Börse trotz Turbulenzen ein sicherer Hafen in unruhigen Zeiten

Zugegebenermaßen erlebt auch die Börse schwierige Zeiten. Das zeigt sich nicht zuletzt daran, dass es zwischen 2021 und 2022 sogar einen Rückgang der Aktionärsquoten hierzulande gab bzw. noch gibt. Die Ursachen für diese Entwicklungen liegen laut Beobachter in den weltweiten wirtschaftlichen Verwerfungen. Dennoch sind Anlagen im Kapitalmarkt noch immer empfehlenswert, vor allem auch für alle diejenigen, die durch den Gang an die Börsen etwas für ihre Altersvorsorge tun wollen.

„Geldanlage ist alternativlos.“, Fabian Mohr (Mitte) ist Entwickler einer Geldanlage-App. 
„Geldanlage ist alternativlos.“, Fabian Mohr (Mitte) ist Entwickler einer Geldanlage-App. 
© Fabian Mohr

Mohr bedauere die Entwicklung der rückläufigen Aktionärsquoten: „Dabei war das Thema der privaten Altersvorsorge bei den aktuell nach wie vor vorherrschenden niedrigen Zinsen und einer hohen Inflation selten wichtiger.
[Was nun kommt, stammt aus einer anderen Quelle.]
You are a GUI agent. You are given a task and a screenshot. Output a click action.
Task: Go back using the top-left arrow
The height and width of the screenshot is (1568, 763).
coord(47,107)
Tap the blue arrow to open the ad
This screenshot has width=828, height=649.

Während sich das Angebot, an der Börse aktiv zu werden in den letzten Jahren ständig erweitert hat, kam es doch auch zu Fehlanreizen, die das ständige Handeln von Wertpapieren an der Börse befeuert haben. Befolgt man aber einige wesentliche Grundsätze, wie eine ausgewogene und breit gestreute Geldanlage mit langfristigem Horizont, ist eine Anlage am Kapitalmarkt auch in turbulenten Zeiten durchaus empfehlenswert.“

Innovative Anlageformen nutzen

Im momentan schwierigen Umfeld ist es für Verbraucher extrem wichtig, sich nach Anlageformen umzusehen, die zu ihrer jeweiligen Finanzsituation passen und die ihnen die besten Konditionen bieten. Viele greifen hier inzwischen auf Geldanlage-Apps wie die von UnitPlus zurück.
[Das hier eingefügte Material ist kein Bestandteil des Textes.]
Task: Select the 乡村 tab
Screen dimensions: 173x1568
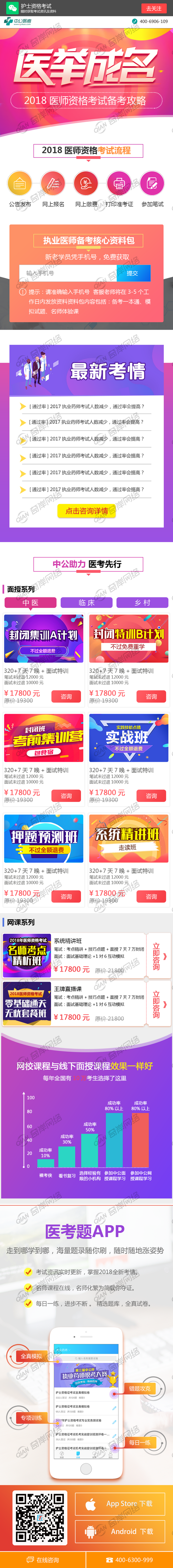Action: point(142,603)
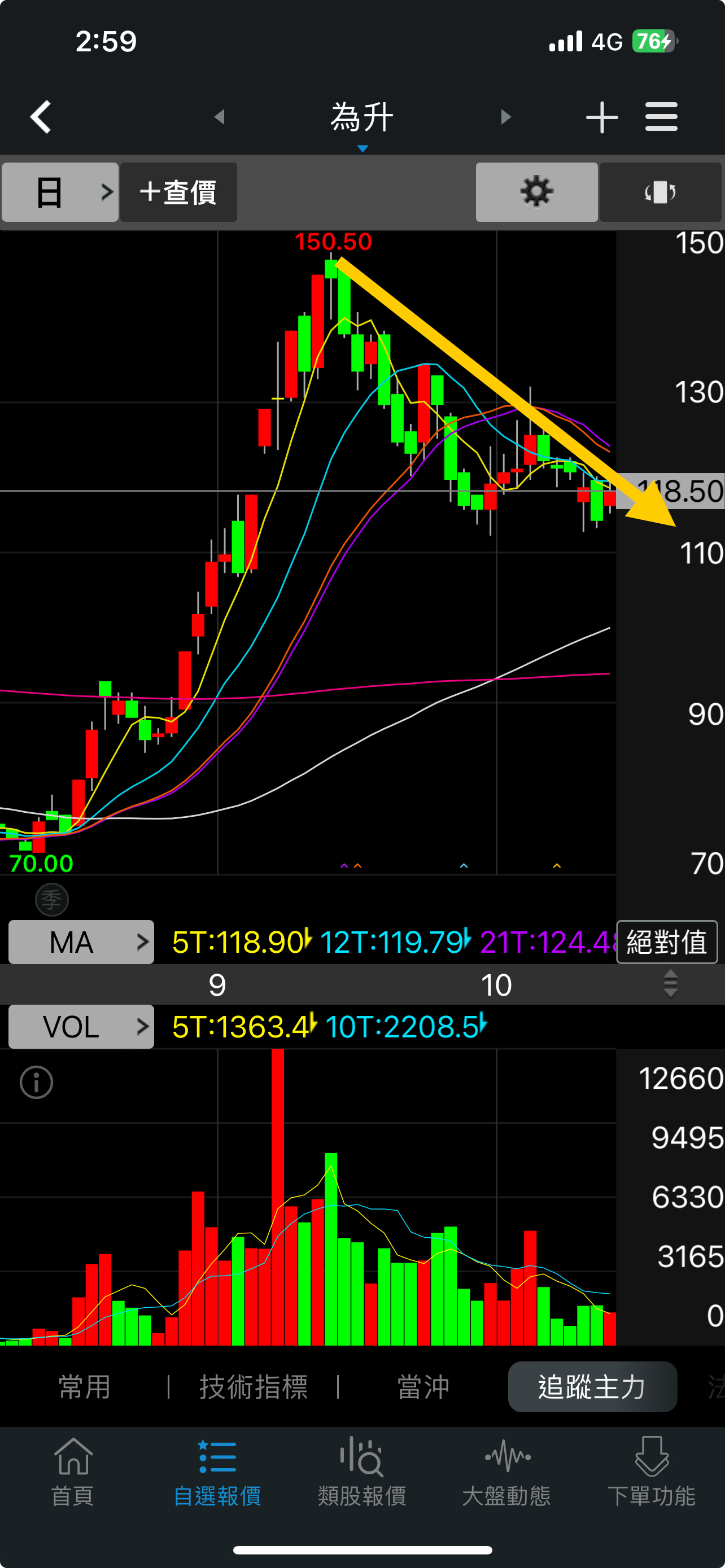Add stock with the plus icon
725x1568 pixels.
[601, 117]
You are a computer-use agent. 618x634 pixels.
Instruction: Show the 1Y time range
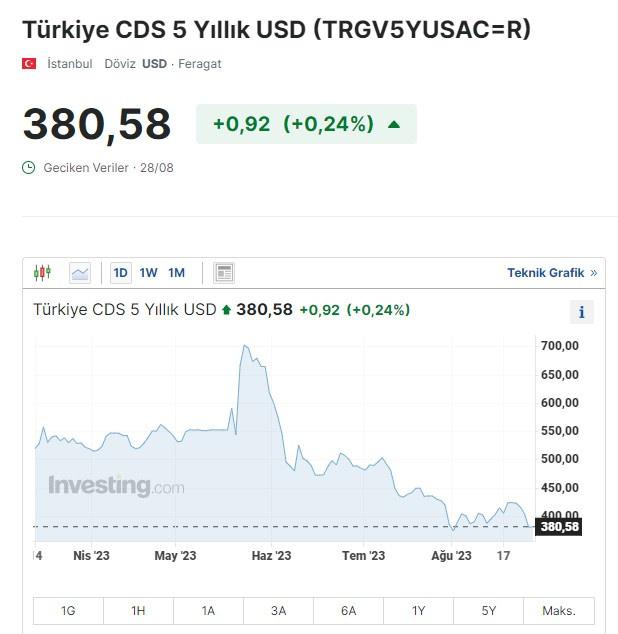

Eine große Anzahl der Anleger:innen sucht heute nach Möglichkeiten, das eigene Geld denkbar breit zu streuen und langfristig anzulegen, ohne auf eine kurzfristige Flexibilität verzichten zu müssen. Solche Anlage-Apps bieten die Möglichkeit, Geld durch Einmalbeiträge oder auch durch monatliche Sparpläne anzulegen. Als zusätzliche Dienstleistung erhalten die Anleger meist noch eine spezielle Bezahlkarte. Mit dieser können sie dann offline und online weltweit und kostenlos mit ihrer Geldanlage bezahlen. Das FinTech mit Sitz in Berlin stellt auch einen personalisierten Sparplan zur Verfügung.
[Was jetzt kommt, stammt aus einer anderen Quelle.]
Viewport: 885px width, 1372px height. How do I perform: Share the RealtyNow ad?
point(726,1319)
Co-Founder Florian Mohr erläutert das Prinzip: „Mit UnitPlus haben wir die weltweit erste Anlage-Konto-App entwickelt, die die Flexibilität im Zahlungsverkehr eines Bankkontos mit der Ertragsstärke einer professionellen Geldanlage verbindet. Geld kann also breit gestreut und langfristig angelegt werden, ohne kurzfristig auf Flexibilität verzichten zu müssen. Nutzer haben die Möglichkeit, Einmalbeiträge und monatliche Sparpläne anzulegen und jederzeit mit der UnitPlus Karte offline und online weltweit und kostenlos mit der Geldanlage bezahlen zu können.“

Vor allem sollten Verbraucher verschiedene, ähnliche Anlage-Angebote vergleichen, ein aktiv gemanagter Fonds ist beispielsweise kostenintensiver als ein passiv gemanagter ETF. Hier ist auf einen eventuellen Ausgabeaufschlag, anfallende Depotkosten sowie den sogenannte TER (Total Expense Ratio oder Gesamtkostenquote) zu achten.